- Directions for this task
Put the data below into a numbered list with blank lines omitted, beginning at the line that contains "Task: Click the MinGW project logo thumbnail" and stopping after the line that contains "pos(472,65)".

- Dataset excerpts
* * * * * * *
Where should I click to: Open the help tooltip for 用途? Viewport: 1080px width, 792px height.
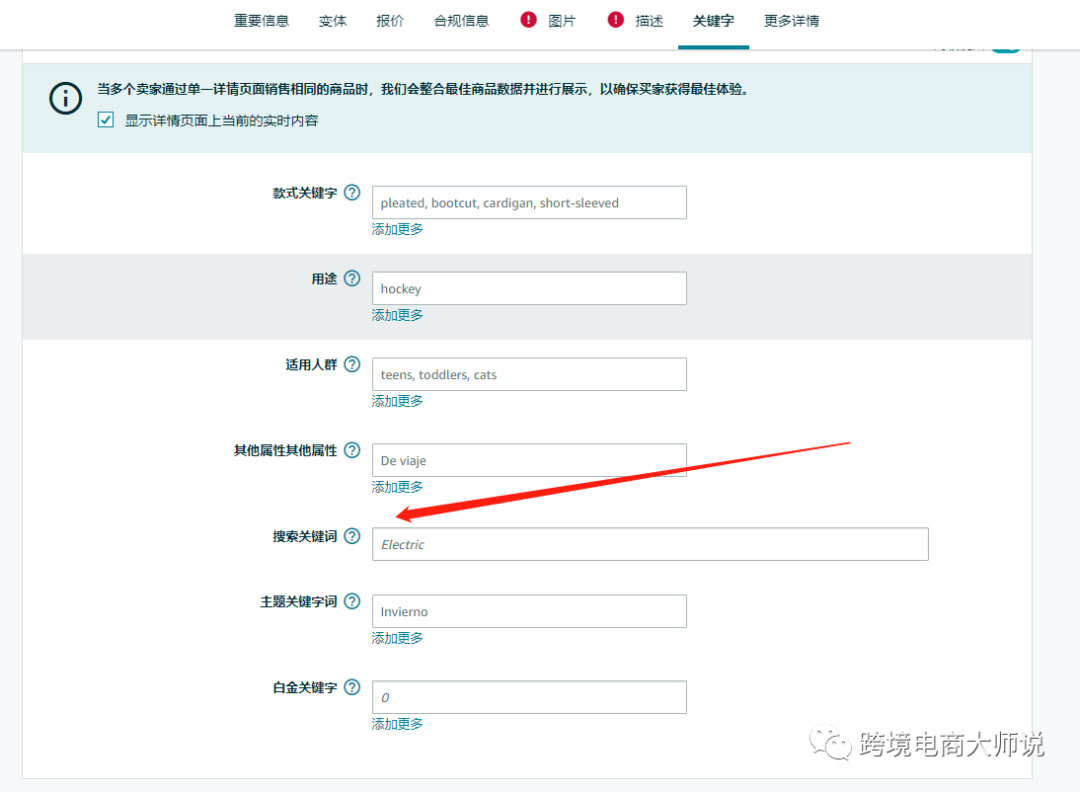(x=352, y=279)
* * * * * * *
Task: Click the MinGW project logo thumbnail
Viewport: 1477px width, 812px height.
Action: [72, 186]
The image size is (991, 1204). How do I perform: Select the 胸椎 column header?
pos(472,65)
* * * * * * *
- Correct output
1. Task: Click the MinGW project logo thumbnail
2. Viewport: 1477px width, 812px height.
3. Action: [72, 186]
4. The image size is (991, 1204). How do I perform: Select the 胸椎 column header?
5. pos(472,65)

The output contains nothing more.